The week in news - August 24
Brussels has filed a request for a full report from the French government on Renault emissions to be submitted to the European Commission amid concerns that the existing report was not inclusive of the most harmful pollutants emitted the vehicles. The request comes after receiving a report on the emissions of domestic and imported vehicles in France, and amid speculation that raw data and methodologies may disclose further revelations. The French government owns nearly one fifth of Renault, a fact that has contributed to accusations that European governments are promoting industry at the expense of adequate and necessary environmental protection.
Taiwan’s Mega International Commercial Bank has been hit with a $180 million fine for violating the state of New York’s anti-money laundering legislation. Suspicious transactions reportedly took place between the bank’s New York and Panama branches; the latter of which was established using the services of Mossack Fonseca, the infamous law firm implicated in the Panama Papers. The fine comes from New York’s Department of Financial Services, along with the condition that the bank takes immediate steps to introduce controls and checks that will prevent further violations from occurring. They have labelled the bank’s activity as brazen and continual violations.
Whatsapp has recently announced changes to its data privacy terms. The instant messaging service, which was bought by Facebook in 2014, now appears to be more aligned with its parent company’s policies than ever before. Facebook has itself been the subject of recent controversy surrounding data privacy laws in Europe. The two platforms will now share phone numbers and data analytics information. Statements from the two companies outline the sharing of data analytics as a positive tool that they hope will serve to eliminate spam messaging. Future plans for Whatsapp include a way for businesses to contact people directly, similar to a method adopted by Facebook Messenger. Whatsapp, previously known for its staunch views on data privacy, has received criticism regarding its new direction.

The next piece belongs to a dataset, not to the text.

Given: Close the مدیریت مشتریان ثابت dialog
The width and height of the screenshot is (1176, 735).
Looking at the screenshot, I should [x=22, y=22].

Deutsche Bank whistleblower Eric Ben-Artzi has rejected his portion of a reward from the SEC for his involvement in reporting suspicious transactions and overvaluations at the financial institution. Ben-Artzi, who sued Deutsche Bank in 2012 for wrongful termination, declined the $8.25 million reward on the grounds that the SEC has not targeted the senior executives at the bank, following the issuance of a $55 million fine. Employees who served as executives during the period in question have retired with full pay and bonuses in tact, which Ben-Artzi describes as a grave injustice in a column for the Financial Times last week.